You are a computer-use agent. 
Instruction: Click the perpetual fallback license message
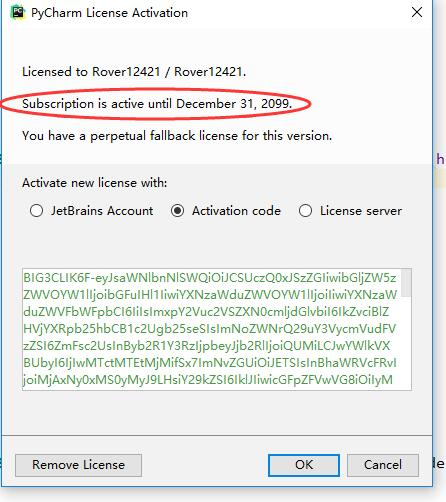click(177, 136)
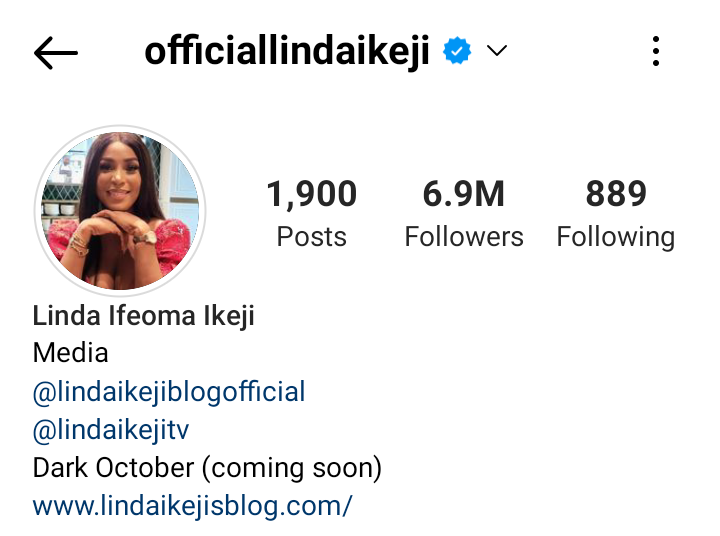
Task: Open the circular profile photo
Action: coord(120,211)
#####
Work to be completed: Please write out exactly the lines starting at the one that contains "Instruction: Click the" and ending with the final line of the entries, both ends included. Do not write out any pictures.

Solution:
Instruction: Click the perpetual fallback license message
click(177, 136)
Task: Open the circular profile photo
Action: coord(120,211)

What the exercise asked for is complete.